En clair, Google accepte de concéder le droit à l'oubli pour des recherches faites sur Google.fr ou Google.uk mais pas sur celles faites via Google.com ou toute autre extension non-européenne.
"Nous respectons la position de la Cnil mais nous contestons par principe l'idée qu'une agence nationale de protection des données personnelles revendique une autorité à l'échelle mondiale pour contrôler les informations auxquelles ont accès les internautes à travers le monde", a indiqué Google dans un billet publié sur le blog européen du moteur de recherche.
"Nous pensons qu'aucun pays ne devrait avoir l'autorité de décider à quel contenu peut accéder quelqu'un, dans un autre pays", a estimé Google à travers son responsable des questions privées, Peter Fleischer, qui entend rappeler que "97% des internautes français accèdent à Google par une version européenne".
Contacté par l'AFP, la Cnil a indiqué "avoir bien reçu un recours gracieux de la part de Google aujourd'hui (jeudi)", un jour avant l'expiration "du délai d'un mois" qu'avait demandé le moteur de recherche pour se mettre en conformité avec la loi.
"Nous allons regarder les arguments et nous répondrons à ce recours dans le délai légal de deux mois", a indiqué la Cnil, qui se réserve "la possibilité d'une phase répressive".
En cas de sanction, Google devra verser une amende pouvant aller jusqu'à 150.000 euros.
- Bonne foi -
Pour montrer sa bonne foi, Google a mis en ligne "un rapport de transparence" dans lequel il recense les demandes de déréférencement "reçues et traitées".

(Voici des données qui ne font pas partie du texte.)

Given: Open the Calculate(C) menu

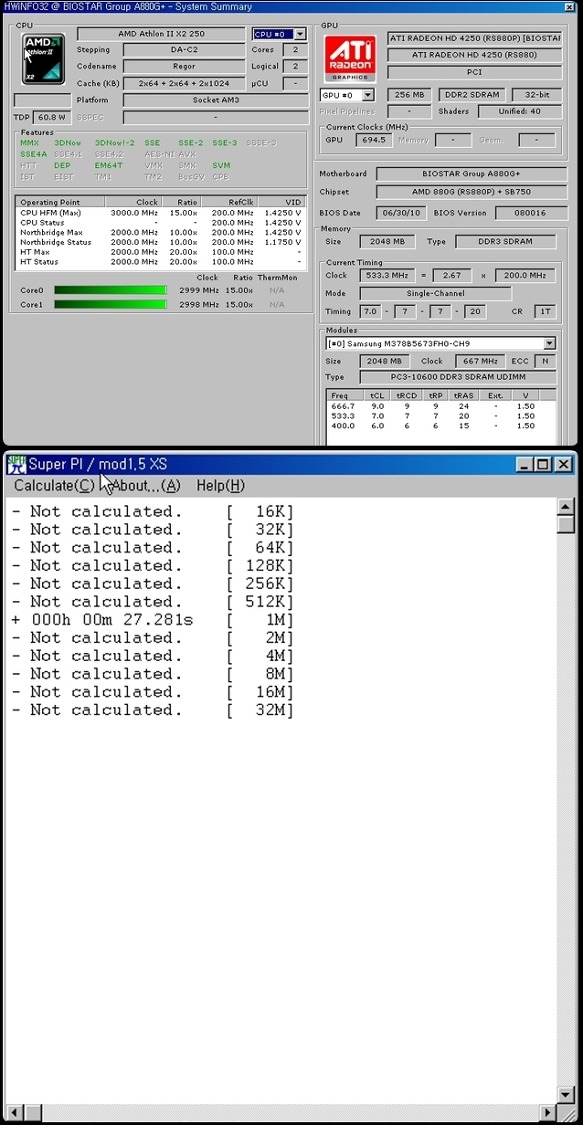Looking at the screenshot, I should coord(54,486).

"Au niveau mondial, nous avons reçu 290.353 demandes portant sur 1.055.700 URLs", indique Google dans un communiqué, tandis qu'il dénombre 60.241 demandes portant sur 203.889 URLs au niveau français.
"Nous avons beaucoup travaillé pour mettre en ?uvre l'arrêt sur le droit à l'oubli avec rigueur et exhaustivité en Europe, et nous continuerons à le faire", a ajouté le groupe de Mountain View.
En mai 2014, la Cour de justice de l'Union européenne (CJUE) avait consacré ce droit à l'oubli numérique (ou droit au déréférencement), c'est-à-dire le droit de faire supprimer des moteurs de recherche les liens vers des pages comportant des informations personnelles, notamment si elles sont périmées ou inexactes.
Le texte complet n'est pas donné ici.